Navios de fertilizantes enfrentam fila de semanas apesar do acordo no Estreito de Hormuz
Geopolítica

Navios de fertilizantes enfrentam fila de semanas apesar do acordo no Estreito de Hormuz

FF

FinFocus Research

15/06/2026

O anúncio de um acordo de paz entre os EUA e o Irã em 14 de junho, com assinatura formal prevista para 19 de junho na Suíça, acendeu esperanças de que o Estreito de Hormuz será reaberto em breve ao tráfego comercial após mais de 100 dias de bloqueio efetivo. Mas para o comércio global de fertilizantes, o alívio ainda deve demorar semanas, enquanto dezenas de navios carregados com insumos agrícolas essenciais permanecem parados no Golfo e analistas alertam que petroleiros e navios de GNL serão os primeiros a retomar as travessias.

O Estreito de Ormuz foi efetivamente fechado pelo Irã em 28 de fevereiro de 2026, em retaliação aos ataques militares dos EUA e de Israel. O número diário de embarcações em trânsito caiu de aproximadamente 130 antes do conflito para apenas cinco a dez nas últimas semanas, segundo Lars Barstad, CEO da, que disse à CNBC esperar que o tráfego de petroleiros se normalize rapidamente assim que o acordo se firme. Essa priorização de cargas energéticas faz com que os navios transportadores de fertilizantes — com menor prioridade comercial — enfrentem uma espera prolongada.

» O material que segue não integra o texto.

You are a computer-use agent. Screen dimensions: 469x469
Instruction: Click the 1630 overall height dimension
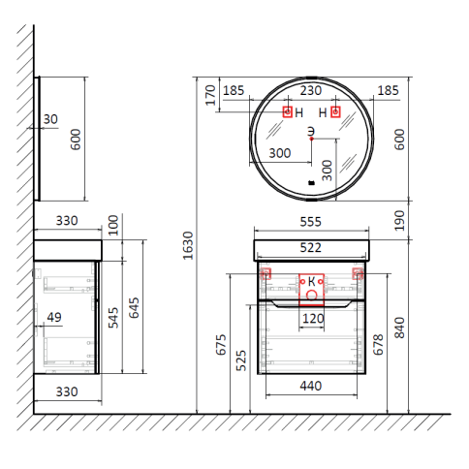pyautogui.click(x=188, y=245)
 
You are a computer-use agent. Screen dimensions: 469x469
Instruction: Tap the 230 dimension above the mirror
pyautogui.click(x=311, y=90)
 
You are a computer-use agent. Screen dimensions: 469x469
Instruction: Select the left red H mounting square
pyautogui.click(x=288, y=112)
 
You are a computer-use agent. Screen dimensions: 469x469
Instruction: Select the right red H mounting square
pyautogui.click(x=335, y=112)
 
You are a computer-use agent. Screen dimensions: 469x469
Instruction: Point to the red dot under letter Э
pyautogui.click(x=311, y=139)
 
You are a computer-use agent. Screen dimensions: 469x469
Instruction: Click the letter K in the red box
pyautogui.click(x=311, y=282)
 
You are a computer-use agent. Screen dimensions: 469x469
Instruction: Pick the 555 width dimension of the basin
pyautogui.click(x=311, y=222)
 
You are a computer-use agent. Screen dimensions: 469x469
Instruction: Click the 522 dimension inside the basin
pyautogui.click(x=311, y=248)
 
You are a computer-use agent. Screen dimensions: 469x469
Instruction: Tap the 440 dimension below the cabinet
pyautogui.click(x=311, y=386)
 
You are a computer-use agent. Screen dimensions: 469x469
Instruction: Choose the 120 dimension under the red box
pyautogui.click(x=313, y=319)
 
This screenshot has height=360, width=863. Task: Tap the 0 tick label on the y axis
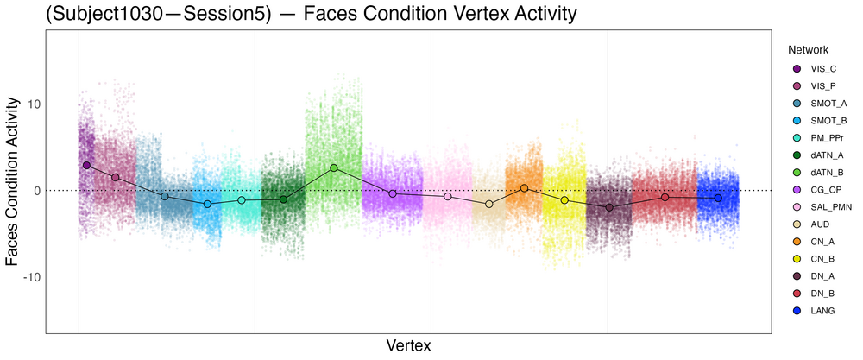tap(35, 191)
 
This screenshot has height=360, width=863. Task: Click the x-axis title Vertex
tap(408, 345)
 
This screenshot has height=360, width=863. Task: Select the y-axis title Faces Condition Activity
tap(13, 180)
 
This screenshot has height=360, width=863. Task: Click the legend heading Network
tap(808, 50)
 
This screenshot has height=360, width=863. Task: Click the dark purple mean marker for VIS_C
tap(86, 165)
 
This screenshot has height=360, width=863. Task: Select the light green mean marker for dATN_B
tap(334, 167)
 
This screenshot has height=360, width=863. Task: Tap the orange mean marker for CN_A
tap(524, 188)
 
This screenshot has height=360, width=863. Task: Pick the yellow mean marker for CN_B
tap(565, 200)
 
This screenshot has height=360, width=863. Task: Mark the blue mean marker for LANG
tap(718, 199)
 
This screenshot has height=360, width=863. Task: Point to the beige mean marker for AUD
tap(489, 204)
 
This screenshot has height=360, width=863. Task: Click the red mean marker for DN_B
tap(665, 198)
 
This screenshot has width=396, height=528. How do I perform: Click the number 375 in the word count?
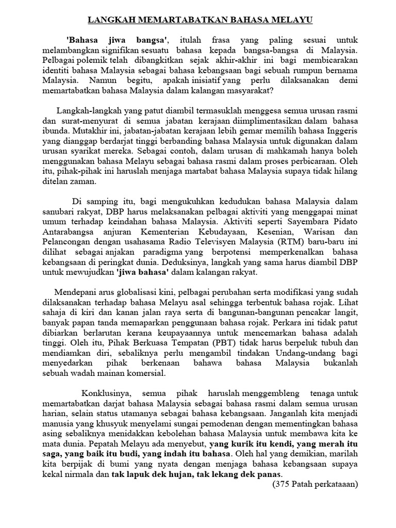(x=281, y=484)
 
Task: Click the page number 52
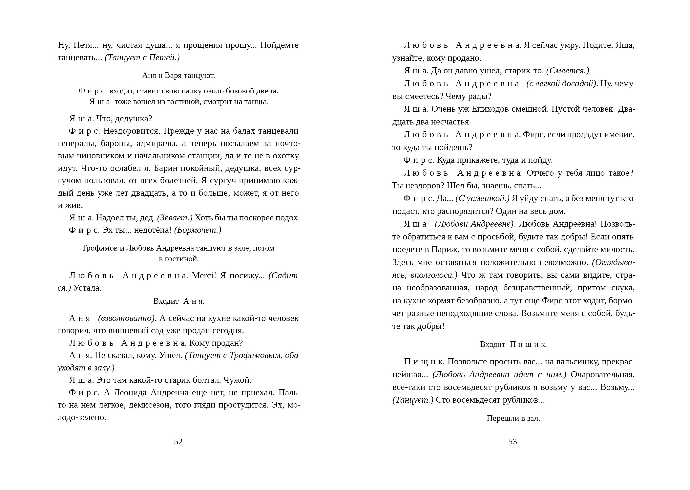178,442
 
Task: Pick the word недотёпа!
153,230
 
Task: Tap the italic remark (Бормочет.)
198,230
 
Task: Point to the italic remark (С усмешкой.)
482,198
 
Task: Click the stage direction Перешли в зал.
513,418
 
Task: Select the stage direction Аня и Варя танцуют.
178,76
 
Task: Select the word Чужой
237,380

O fechamento efetivo do estreito paralisou cerca de um terço de todo o comércio global de fertilizantes, deixando de três a quatro milhões de toneladas por mês sem conseguir chegar aos mercados, segundo a FAO. O Banco Mundial informou que seu índice de preços de fertilizantes atingiu o nível mais alto desde outubro de 2022 até abril de 2026, com os preços da ureia subindo acima de US$ 850 por tonelada métrica — uma alta de 80% desde fevereiro.

A Fertiglobe, sediada em Abu Dhabi e uma das maiores exportadoras mundiais de fertilizantes nitrogenados, passou a transportar seus produtos por terra para contornar o estreito, com seu CEO alertando para uma possível inflação nos preços dos alimentos na Ásia caso o bloqueio persista durante o verão. O Financial Times noticiou que a empresa migrou para o transporte terrestre para escoar sua produção do Golfo. A japonesa Zen-Noh anunciou em maio que elevaria os preços de atacado dos fertilizantes para a safra de outono de 2026 — distribuídos de junho a outubro — em até 14,5% para ureia importada, 7,3% para cloreto de potássio e 4,9% para superfosfato simples.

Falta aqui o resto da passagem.